Towards Understanding Adam Convergence on Highly Degenerate Polynomials

TL;DR

This paper explores Adam's natural convergence properties on a specific class of highly degenerate polynomials, revealing conditions for automatic convergence and demonstrating its superior local linear convergence compared to other methods.

Contribution

It identifies a class of functions where Adam converges automatically without external schedulers and provides theoretical conditions for its local stability and convergence.

Findings

Adam converges automatically on certain degenerate polynomials.

Adam achieves local linear convergence, outperforming Gradient Descent.

Hyperparameter analysis reveals three behavioral regimes for Adam.

Abstract

Adam is a widely used optimization algorithm in deep learning, yet the specific class of objective functions where it exhibits inherent advantages remains underexplored.

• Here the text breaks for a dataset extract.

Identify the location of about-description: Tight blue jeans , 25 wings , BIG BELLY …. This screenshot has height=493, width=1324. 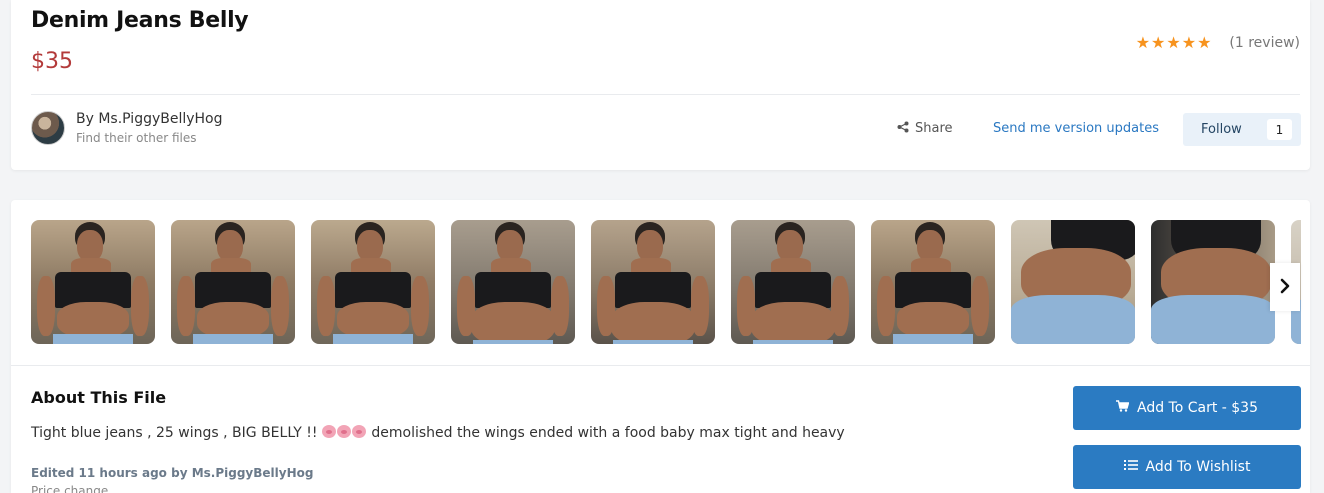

Unlike prior studies requiring external schedulers and $\beta_2$ near 1 for convergence, this work investigates the "natural" auto-convergence properties of Adam. We identify a class of highly degenerate polynomials where Adam converges automatically without additional schedulers. Specifically, we derive theoretical conditions for local asymptotic stability on degenerate polynomials and demonstrate strong alignment between theoretical bounds and experimental results. We prove that Adam achieves local linear convergence on these degenerate functions, significantly outperforming the sub-linear convergence of Gradient Descent and Momentum. This acceleration stems from a decoupling mechanism between the second moment $v_t$ and squared gradient $g_t^2$, which exponentially amplifies the effective learning rate. Finally, we characterize Adam's hyperparameter phase diagram, identifying three distinct behavioral regimes: stable convergence, spikes, and SignGD-like oscillation.